I numeri “ci dicono, senza equivoco e senza fraintendimenti, che il sistema di tracciamento sta andando in affanno, specie in alcune zone. Bisognava potenziare i servizi territoriali, e ben poco è stato fatto”. Lo evidenzia Paolo Spada, chirurgo vascolare all’Humanitas Research Hospital, che fa il punto, nella rubrica ‘Numeri in pillole’ sulla pagina Facebook ‘Pillole di ottimismo’, sulla situazione in Italia dopo il “salto in avanti dei casi. Ne vedremo altri nei prossimi giorni, quindi lo ripetiamo: aspettiamocelo, abituiamoci per quanto possibile”.
Secondo l’esperto, “tre azioni possono aiutare molto, e subito.
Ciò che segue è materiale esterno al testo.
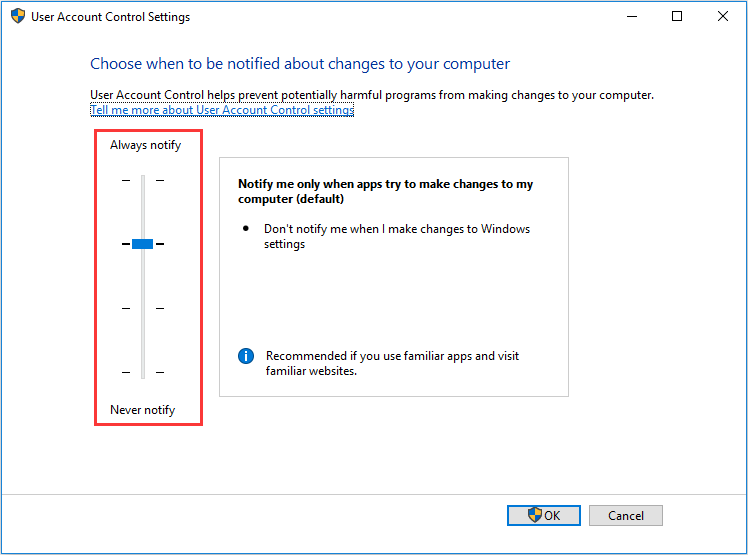Confirm settings with the OK button

[x=543, y=515]
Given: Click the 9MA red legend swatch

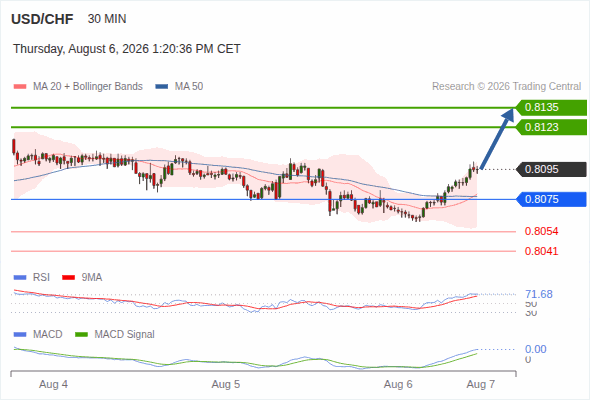Looking at the screenshot, I should pos(68,278).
Innanzitutto, sostituire il criterio del doppio tampone negativo per la dichiarazione di guarigione dei positivi con il criterio clinico dell’Oms: bastano 10 giorni, più 3 senza sintomi, senza altri tamponi di controllo, che servono altrove”. La seconda cosa da fare è “ridurre il periodo di quarantena dei contatti da 14 a 10 giorni: l’incubazione dura mediamente 5 giorni – spiega – se non vi sono segni di malattia a 10 giorni le garanzie sono già più che sufficienti”. E poi “introdurre estesamente l’utilizzo dei test rapidi. Hanno sensibilità minore, ma più che sufficiente a rilevare i casi nel periodo di contagiosità; ne abbiamo avuti fin troppi di positivi riscontrati a malattia già superata: ci vuole concretezza, adesso”, sottolinea Spada.
“Queste tre misure – commenta – sono ampiamente supportate dalle evidenze scientifiche e più che ragionevoli, nelle condizioni in cui ci troviamo e ci troveremo nelle prossime settimane. Serve coraggio. Non abbiamo più bisogno di pavidi atteggiamenti difensivistici. E serve velocità di decisione: la burocrazia deve adattarsi ai tempi della biologia. E’ in gioco la tenuta del sistema, sia quello sanitario che quello economico e sociale”.
“Una seconda serie di azioni – prosegue Spada – riguarda tutti noi. Sulle mascherine, il distanziamento, e l’igiene delle mani sappiamo, e siamo tutti allineati. Che ci sia ancora qualcuno che si ostina a negarne l’utilità non mi sorprende: ma sono una piccola minoranza, e dovranno adeguarsi loro, che gli piaccia o no”. L’esperto richiama l’attenzione sulle “altre occasioni di contagio che ‘bucano’ la rete della nostra protezione: incontri tra amici, cene, ritrovi, ma anche contatti di lavoro, occasioni che ci paiono abituali e innocenti. Facciamo attenzione, perché questo è il momento in cui ci giochiamo la possibilità di mantenere bassa la curva del contagio, e liberi gli ospedali. Possiamo farlo, ma serve davvero attenzione, stavolta”.